Re: [PATCH v5 16/30] tcg/loongarch64: Implement shl/shr/sar/rotl/rotr ops
Posted by Philippe Mathieu-Daudé 1 year ago
On 9/24/21 19:25, WANG Xuerui wrote:
> Signed-off-by: WANG Xuerui <git@xen0n.name>
> Reviewed-by: Richard Henderson <richard.henderson@linaro.org>
> ---
>   tcg/loongarch64/tcg-target-con-set.h |  1 +
>   tcg/loongarch64/tcg-target.c.inc     | 91 ++++++++++++++++++++++++++++
>   tcg/loongarch64/tcg-target.h         |  4 +-
>   3 files changed, 94 insertions(+), 2 deletions(-)

> diff --git a/tcg/loongarch64/tcg-target.c.inc b/tcg/loongarch64/tcg-target.c.inc
> index 1ab690bab6..32676e83af 100644
> --- a/tcg/loongarch64/tcg-target.c.inc
> +++ b/tcg/loongarch64/tcg-target.c.inc
> @@ -580,6 +580,85 @@ static void tcg_out_op(TCGContext *s, TCGOpcode opc,
>           tcg_out_clzctz(s, OPC_CTZ_D, a0, a1, a2, c2, false);
>           break;
>   
> +    case INDEX_op_shl_i32:
> +        if (c2) {

Why can't we use:

                tcg_debug_assert(a2 <= 0x1f);
                tcg_out_opc_slli_w(s, a0, a1, a2);

?

> +            tcg_out_opc_slli_w(s, a0, a1, a2 & 0x1f);
> +        } else {
> +            tcg_out_opc_sll_w(s, a0, a1, a2);
> +        }
> +        break;

Re: [PATCH v5 16/30] tcg/loongarch64: Implement shl/shr/sar/rotl/rotr ops
Posted by Richard Henderson 1 year ago
On 9/25/21 6:05 AM, Philippe Mathieu-Daudé wrote:
>> +    case INDEX_op_shl_i32:
>> +        if (c2) {
> 
> Why can't we use:
> 
>                 tcg_debug_assert(a2 <= 0x1f);
>                 tcg_out_opc_slli_w(s, a0, a1, a2);
> 
> ?

Because tcg/optimize.c can produce out-of-range values.
We have this same masking in tcg/sparc/ starting as far back as 1fd95946657.
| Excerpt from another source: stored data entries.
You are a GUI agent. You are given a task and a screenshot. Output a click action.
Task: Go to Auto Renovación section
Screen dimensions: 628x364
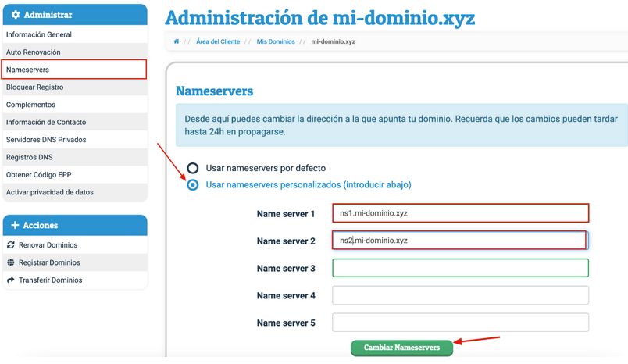pos(34,52)
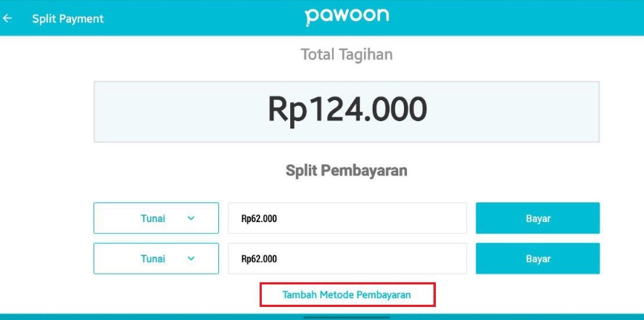
Task: Focus the second Rp62.000 amount field
Action: 347,258
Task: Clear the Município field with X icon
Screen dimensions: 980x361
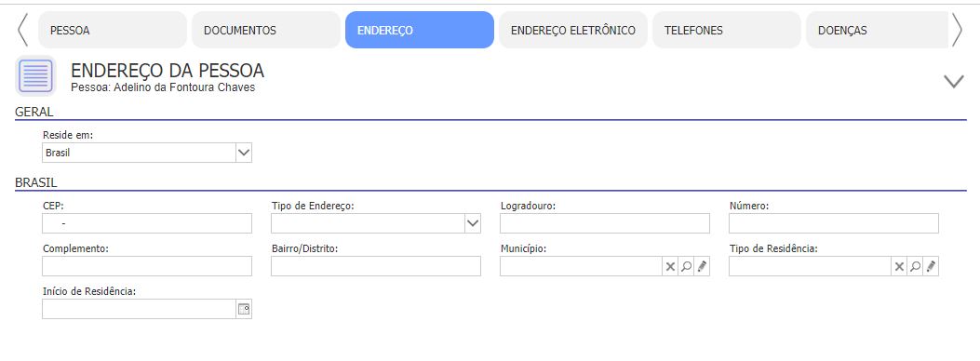Action: pyautogui.click(x=670, y=267)
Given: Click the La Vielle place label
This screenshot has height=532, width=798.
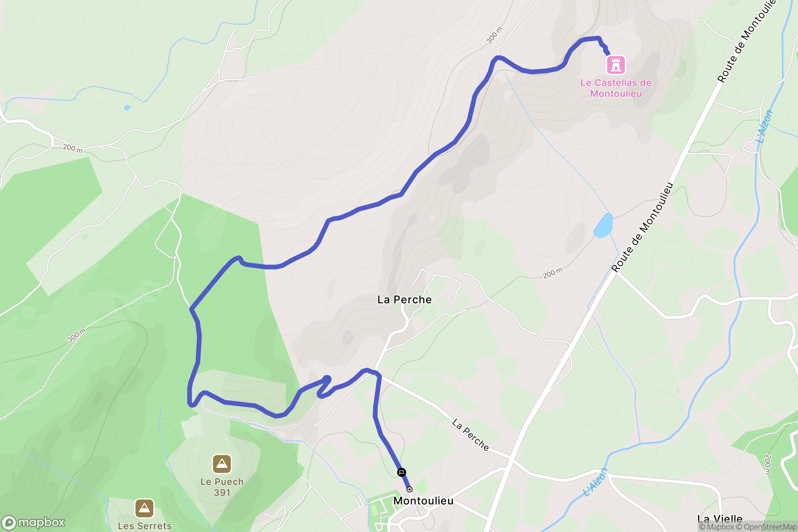Looking at the screenshot, I should click(x=720, y=519).
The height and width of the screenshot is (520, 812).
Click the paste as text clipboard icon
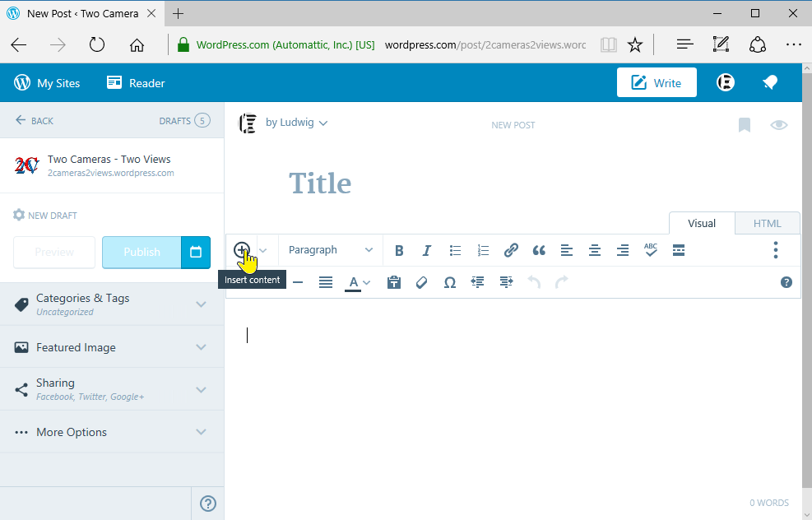pos(394,282)
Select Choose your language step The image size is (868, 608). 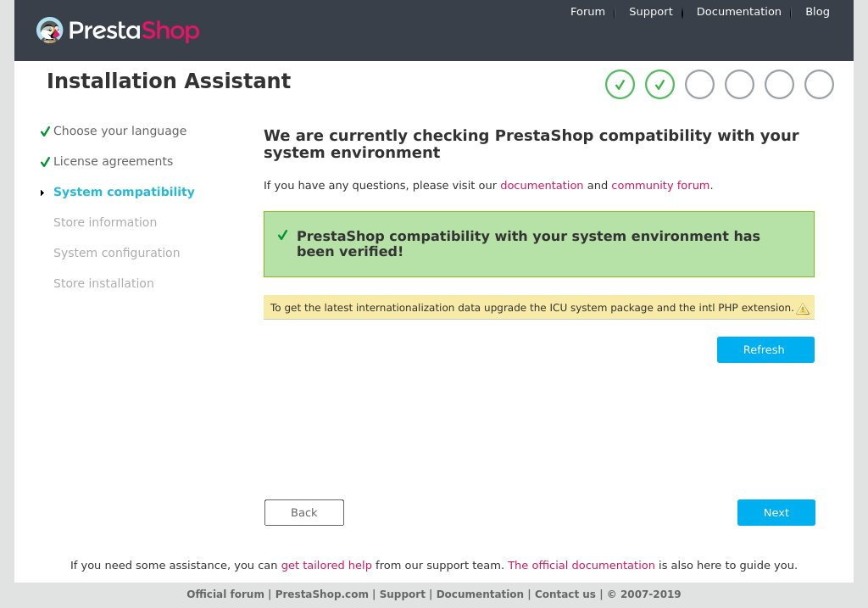tap(120, 131)
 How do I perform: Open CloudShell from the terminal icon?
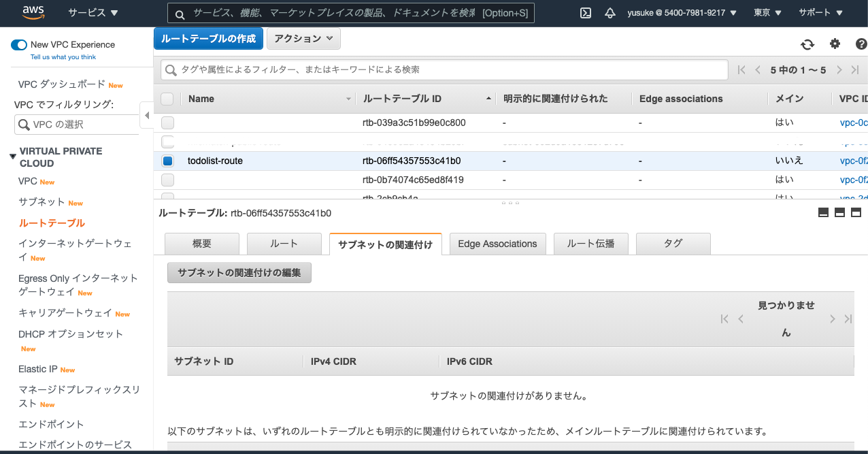point(585,12)
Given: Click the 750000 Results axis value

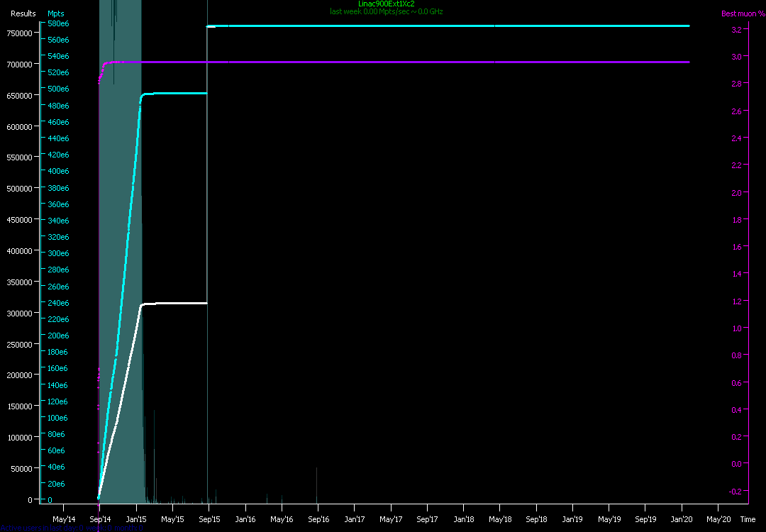Looking at the screenshot, I should tap(20, 33).
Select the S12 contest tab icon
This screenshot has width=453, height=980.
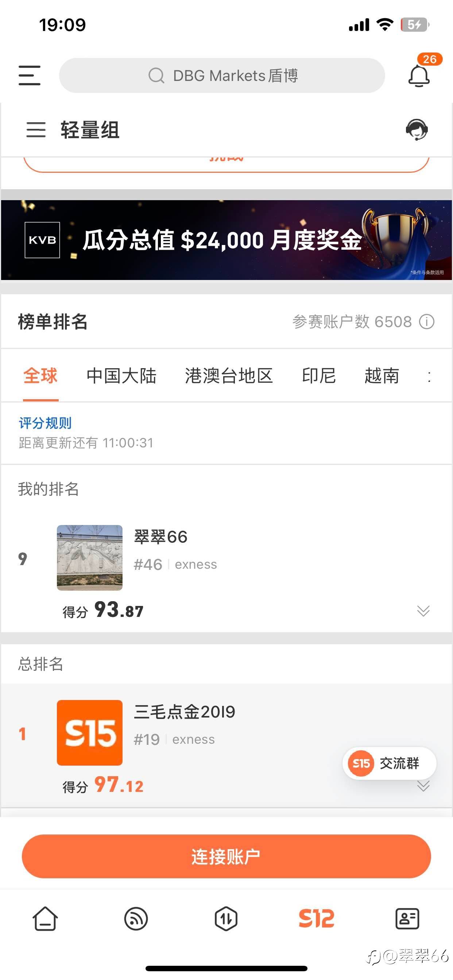click(316, 919)
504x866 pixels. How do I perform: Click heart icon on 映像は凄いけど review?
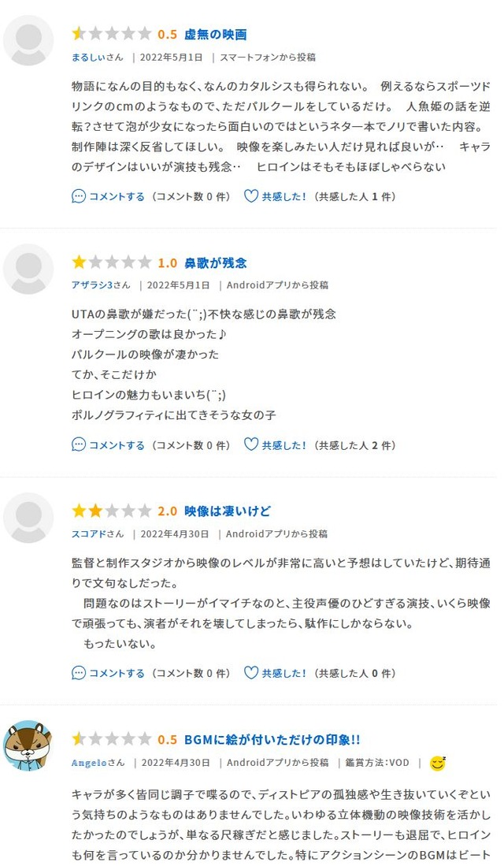(x=251, y=673)
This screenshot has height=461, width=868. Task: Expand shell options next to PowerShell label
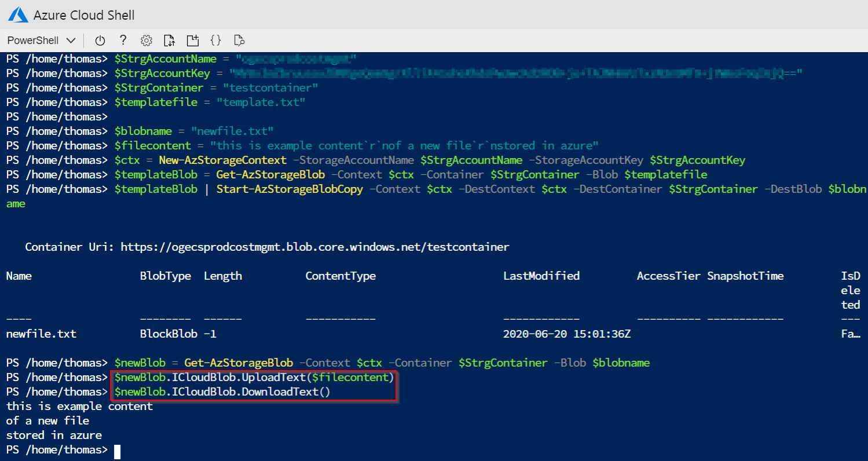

Officially, the tcg backend generator must accept this, with UNSPECIFIED behaviour. 
Generally, such out-of-range shifts will be followed by a conditional move that overwrites 
the undefined result.  The tcg backend is not allowed to trap or assert.


r~

Re: [PATCH v5 16/30] tcg/loongarch64: Implement shl/shr/sar/rotl/rotr ops
Posted by Philippe Mathieu-Daudé 1 year ago
On 9/25/21 16:09, Richard Henderson wrote:
> On 9/25/21 6:05 AM, Philippe Mathieu-Daudé wrote:
>>> +    case INDEX_op_shl_i32:
>>> +        if (c2) {
>>
>> Why can't we use:
>>
>>                 tcg_debug_assert(a2 <= 0x1f);
>>                 tcg_out_opc_slli_w(s, a0, a1, a2);
>>
>> ?
> 
> Because tcg/optimize.c can produce out-of-range values.
> We have this same masking in tcg/sparc/ starting as far back as 
> 1fd95946657.
> 
> Officially, the tcg backend generator must accept this, with UNSPECIFIED 
> behaviour. Generally, such out-of-range shifts will be followed by a 
> conditional move that overwrites the undefined result.  The tcg backend 
> is not allowed to trap or assert.

Ah now I understand, TIL again :) Thanks.

So for this patch:
Reviewed-by: Philippe Mathieu-Daudé <f4bug@amsat.org>